Your objective:
Can you write out, word for word, the lines of the items below from the line with "In order to click on panel-c-x-tick-label: 60" to the line with "coordinates (60, 146).", including both of those lines?
------------
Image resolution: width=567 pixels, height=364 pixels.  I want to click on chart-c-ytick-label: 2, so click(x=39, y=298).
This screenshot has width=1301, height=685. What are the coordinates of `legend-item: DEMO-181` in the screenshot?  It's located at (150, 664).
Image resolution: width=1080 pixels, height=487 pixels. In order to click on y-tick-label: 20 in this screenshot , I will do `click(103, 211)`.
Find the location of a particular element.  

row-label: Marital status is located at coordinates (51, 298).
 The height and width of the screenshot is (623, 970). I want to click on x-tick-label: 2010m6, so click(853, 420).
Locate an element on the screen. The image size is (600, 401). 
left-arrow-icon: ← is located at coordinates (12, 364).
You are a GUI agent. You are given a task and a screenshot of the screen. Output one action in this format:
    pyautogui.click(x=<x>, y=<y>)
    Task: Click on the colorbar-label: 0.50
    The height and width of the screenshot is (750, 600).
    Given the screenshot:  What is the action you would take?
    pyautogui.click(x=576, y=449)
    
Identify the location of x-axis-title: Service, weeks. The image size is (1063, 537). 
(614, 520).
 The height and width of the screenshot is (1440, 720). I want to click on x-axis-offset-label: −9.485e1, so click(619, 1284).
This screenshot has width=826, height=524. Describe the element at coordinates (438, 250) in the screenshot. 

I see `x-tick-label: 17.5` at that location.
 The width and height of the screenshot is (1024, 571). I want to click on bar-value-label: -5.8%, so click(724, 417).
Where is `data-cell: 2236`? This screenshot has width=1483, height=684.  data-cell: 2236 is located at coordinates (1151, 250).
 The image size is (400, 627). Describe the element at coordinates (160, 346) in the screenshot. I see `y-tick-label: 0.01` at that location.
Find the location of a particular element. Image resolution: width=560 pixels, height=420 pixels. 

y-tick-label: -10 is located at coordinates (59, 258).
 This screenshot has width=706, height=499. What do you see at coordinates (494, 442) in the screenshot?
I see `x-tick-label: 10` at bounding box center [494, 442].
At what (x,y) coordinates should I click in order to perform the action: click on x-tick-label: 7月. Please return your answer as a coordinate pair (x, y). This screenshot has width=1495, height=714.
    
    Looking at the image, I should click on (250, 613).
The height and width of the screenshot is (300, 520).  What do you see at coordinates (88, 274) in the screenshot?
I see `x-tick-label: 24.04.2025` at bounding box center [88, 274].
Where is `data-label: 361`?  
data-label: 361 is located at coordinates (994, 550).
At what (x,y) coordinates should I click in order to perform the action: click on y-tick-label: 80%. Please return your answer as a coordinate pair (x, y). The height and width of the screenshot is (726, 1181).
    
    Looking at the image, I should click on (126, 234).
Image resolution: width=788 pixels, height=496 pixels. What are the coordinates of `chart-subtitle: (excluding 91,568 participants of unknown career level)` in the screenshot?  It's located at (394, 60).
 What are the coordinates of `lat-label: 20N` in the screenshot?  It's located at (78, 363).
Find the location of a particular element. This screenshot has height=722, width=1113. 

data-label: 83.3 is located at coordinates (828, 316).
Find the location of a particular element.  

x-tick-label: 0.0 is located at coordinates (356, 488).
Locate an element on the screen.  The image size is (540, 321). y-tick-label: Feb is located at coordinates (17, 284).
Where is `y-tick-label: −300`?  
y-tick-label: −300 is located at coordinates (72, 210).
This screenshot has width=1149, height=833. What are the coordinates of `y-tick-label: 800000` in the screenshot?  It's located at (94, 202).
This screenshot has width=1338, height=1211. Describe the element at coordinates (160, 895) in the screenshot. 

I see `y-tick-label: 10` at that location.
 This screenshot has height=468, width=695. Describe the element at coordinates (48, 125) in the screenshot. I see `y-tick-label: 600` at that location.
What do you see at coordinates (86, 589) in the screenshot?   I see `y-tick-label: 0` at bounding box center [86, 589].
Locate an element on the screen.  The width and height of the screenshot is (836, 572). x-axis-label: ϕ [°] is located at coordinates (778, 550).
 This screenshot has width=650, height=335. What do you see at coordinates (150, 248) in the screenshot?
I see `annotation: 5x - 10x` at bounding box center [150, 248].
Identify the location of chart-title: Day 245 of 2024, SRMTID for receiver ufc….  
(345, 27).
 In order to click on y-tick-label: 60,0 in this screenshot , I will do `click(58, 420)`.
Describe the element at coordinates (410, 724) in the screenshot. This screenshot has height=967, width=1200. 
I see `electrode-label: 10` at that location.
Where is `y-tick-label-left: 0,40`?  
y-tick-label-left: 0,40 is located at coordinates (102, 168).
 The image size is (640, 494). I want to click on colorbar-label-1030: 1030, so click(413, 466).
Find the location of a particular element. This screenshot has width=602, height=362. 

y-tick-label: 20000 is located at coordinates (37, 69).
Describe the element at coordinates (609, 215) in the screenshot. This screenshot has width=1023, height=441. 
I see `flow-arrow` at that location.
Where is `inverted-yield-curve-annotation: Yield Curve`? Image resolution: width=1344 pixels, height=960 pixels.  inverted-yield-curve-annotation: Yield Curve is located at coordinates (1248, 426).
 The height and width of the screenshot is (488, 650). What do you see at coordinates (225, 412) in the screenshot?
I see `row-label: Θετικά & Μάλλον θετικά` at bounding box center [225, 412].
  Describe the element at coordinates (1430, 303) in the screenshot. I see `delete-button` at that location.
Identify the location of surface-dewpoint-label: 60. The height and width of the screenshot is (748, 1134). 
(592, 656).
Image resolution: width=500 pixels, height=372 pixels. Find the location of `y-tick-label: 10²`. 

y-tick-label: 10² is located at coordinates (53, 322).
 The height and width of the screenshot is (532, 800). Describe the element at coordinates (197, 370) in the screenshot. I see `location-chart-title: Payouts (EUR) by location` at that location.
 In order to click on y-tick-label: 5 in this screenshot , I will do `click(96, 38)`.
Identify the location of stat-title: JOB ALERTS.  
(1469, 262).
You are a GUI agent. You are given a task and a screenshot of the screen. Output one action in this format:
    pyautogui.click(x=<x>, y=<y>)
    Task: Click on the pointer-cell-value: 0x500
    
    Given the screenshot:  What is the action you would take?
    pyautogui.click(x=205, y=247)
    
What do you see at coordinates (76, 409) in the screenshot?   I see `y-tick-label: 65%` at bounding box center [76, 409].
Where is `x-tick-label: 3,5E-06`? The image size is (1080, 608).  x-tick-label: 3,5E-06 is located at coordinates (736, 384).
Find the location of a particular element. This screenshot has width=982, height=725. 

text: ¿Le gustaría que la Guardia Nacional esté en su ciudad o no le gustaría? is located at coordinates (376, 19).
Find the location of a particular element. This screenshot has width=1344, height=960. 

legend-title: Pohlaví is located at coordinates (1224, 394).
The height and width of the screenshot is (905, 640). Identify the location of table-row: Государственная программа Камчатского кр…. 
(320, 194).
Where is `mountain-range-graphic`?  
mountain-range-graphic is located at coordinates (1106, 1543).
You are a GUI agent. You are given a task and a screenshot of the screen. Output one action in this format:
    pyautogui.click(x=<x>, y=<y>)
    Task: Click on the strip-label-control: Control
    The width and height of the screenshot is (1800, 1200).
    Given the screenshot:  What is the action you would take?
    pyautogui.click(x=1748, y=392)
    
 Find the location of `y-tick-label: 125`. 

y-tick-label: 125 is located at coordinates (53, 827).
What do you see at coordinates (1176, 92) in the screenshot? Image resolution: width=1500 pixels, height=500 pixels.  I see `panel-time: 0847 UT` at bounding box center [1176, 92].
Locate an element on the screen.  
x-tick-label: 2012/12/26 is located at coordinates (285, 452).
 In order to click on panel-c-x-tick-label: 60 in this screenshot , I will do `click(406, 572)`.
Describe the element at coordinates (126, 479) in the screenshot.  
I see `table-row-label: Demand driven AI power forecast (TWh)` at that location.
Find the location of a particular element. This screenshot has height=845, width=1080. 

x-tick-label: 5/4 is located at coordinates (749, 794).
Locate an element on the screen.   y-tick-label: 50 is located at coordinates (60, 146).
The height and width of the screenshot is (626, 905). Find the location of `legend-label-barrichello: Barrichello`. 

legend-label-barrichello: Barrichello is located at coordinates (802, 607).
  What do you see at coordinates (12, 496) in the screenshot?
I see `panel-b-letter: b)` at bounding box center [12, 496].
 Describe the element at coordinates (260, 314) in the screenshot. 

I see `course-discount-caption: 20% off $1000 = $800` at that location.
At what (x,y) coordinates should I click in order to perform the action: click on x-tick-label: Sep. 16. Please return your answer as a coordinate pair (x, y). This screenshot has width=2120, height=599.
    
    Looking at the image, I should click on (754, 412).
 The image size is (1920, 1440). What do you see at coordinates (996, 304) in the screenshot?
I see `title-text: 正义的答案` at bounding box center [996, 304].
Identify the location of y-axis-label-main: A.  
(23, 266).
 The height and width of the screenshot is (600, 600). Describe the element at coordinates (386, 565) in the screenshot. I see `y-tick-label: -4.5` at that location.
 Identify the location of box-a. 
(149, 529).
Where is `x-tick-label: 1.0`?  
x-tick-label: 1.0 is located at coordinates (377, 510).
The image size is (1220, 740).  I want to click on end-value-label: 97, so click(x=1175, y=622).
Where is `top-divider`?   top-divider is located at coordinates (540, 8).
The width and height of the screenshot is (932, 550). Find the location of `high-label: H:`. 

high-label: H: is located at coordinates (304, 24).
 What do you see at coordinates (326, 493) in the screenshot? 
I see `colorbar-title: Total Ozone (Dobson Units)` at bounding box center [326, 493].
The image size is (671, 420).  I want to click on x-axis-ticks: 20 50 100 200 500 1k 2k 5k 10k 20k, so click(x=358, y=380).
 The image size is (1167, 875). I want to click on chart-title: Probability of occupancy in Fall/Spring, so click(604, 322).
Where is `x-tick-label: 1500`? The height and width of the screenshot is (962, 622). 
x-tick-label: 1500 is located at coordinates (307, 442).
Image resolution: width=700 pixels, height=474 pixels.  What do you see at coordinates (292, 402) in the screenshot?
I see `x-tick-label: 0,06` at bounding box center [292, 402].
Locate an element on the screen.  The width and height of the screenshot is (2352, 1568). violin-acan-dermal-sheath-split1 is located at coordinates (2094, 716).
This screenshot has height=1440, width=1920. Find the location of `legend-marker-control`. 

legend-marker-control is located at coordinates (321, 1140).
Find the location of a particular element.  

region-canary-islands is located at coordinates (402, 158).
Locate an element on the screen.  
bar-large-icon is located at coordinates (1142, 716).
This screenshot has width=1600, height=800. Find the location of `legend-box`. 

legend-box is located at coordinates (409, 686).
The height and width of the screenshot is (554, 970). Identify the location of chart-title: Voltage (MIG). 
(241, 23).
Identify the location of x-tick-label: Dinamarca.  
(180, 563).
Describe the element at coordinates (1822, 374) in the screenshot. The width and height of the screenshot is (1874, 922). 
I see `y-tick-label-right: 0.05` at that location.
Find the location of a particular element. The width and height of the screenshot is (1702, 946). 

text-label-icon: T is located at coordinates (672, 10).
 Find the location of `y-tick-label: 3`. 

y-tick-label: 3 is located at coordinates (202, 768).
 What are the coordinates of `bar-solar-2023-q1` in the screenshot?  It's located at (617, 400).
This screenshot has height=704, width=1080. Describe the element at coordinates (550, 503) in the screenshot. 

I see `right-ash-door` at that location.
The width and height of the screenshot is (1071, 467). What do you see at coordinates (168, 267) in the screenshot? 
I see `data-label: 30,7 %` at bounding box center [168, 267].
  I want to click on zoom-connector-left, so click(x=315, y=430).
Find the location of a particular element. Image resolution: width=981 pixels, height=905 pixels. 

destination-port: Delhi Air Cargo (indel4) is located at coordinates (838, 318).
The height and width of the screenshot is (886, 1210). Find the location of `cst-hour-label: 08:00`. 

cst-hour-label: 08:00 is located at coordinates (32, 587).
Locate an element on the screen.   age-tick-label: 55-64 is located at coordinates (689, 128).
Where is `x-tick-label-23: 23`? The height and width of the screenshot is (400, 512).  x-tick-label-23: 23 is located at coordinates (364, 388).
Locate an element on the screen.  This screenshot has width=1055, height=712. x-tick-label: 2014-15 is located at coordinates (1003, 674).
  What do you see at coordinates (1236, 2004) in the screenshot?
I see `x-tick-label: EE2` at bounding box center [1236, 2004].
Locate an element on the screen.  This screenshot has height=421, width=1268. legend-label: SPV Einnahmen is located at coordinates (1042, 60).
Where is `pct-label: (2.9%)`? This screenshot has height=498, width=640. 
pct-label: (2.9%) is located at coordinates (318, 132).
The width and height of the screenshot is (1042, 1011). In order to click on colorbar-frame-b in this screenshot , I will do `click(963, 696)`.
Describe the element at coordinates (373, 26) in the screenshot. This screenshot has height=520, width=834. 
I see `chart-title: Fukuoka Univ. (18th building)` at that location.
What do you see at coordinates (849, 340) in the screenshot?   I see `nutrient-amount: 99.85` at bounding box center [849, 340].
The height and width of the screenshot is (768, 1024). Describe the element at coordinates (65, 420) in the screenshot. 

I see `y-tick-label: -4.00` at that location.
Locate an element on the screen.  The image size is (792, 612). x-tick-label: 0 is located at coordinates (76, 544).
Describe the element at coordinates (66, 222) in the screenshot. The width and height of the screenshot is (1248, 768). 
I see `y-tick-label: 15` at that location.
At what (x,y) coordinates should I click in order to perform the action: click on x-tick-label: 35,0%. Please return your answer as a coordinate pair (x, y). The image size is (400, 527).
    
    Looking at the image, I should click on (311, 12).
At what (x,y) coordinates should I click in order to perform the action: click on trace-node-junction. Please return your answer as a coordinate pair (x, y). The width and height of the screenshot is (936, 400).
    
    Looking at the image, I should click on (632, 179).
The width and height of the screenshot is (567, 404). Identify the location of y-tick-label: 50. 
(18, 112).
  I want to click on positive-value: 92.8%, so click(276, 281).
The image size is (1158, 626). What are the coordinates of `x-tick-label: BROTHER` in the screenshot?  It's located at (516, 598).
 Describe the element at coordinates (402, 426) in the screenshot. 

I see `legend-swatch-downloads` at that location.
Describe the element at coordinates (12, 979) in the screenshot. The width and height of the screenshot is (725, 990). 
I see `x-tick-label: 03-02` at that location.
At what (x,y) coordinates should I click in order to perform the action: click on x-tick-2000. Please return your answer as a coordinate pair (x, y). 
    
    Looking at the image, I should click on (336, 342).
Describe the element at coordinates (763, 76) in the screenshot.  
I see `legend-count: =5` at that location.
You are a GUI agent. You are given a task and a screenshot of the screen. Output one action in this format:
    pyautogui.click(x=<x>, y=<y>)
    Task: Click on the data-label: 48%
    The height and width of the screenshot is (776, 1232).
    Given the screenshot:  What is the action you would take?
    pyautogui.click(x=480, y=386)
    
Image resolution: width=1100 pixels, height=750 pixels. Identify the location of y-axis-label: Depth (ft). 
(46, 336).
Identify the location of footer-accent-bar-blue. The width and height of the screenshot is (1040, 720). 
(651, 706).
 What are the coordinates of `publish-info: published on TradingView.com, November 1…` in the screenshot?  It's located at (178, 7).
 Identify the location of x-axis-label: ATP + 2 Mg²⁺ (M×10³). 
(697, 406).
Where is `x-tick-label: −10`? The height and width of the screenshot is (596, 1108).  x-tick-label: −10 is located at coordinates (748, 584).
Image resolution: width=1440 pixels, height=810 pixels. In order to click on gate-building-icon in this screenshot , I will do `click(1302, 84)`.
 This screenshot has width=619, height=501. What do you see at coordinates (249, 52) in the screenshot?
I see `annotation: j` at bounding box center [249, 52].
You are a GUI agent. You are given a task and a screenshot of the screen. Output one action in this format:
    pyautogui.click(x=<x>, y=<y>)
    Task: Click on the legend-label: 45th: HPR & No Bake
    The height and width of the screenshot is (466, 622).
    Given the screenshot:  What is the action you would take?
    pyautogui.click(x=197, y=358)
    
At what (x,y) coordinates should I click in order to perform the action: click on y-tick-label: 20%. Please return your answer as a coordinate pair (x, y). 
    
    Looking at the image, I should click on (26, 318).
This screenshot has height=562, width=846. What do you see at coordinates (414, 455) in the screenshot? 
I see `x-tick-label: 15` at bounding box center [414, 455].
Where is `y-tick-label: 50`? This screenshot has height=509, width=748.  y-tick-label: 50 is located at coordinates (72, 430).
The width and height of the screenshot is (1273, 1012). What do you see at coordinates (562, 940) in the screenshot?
------------
Reply:
 In order to click on panel-c-x-tick-label: 60 in this screenshot , I will do `click(406, 572)`.
Describe the element at coordinates (126, 479) in the screenshot.  
I see `table-row-label: Demand driven AI power forecast (TWh)` at that location.
Find the location of a particular element. This screenshot has height=845, width=1080. 

x-tick-label: 5/4 is located at coordinates (749, 794).
Locate an element on the screen.   y-tick-label: 50 is located at coordinates (60, 146).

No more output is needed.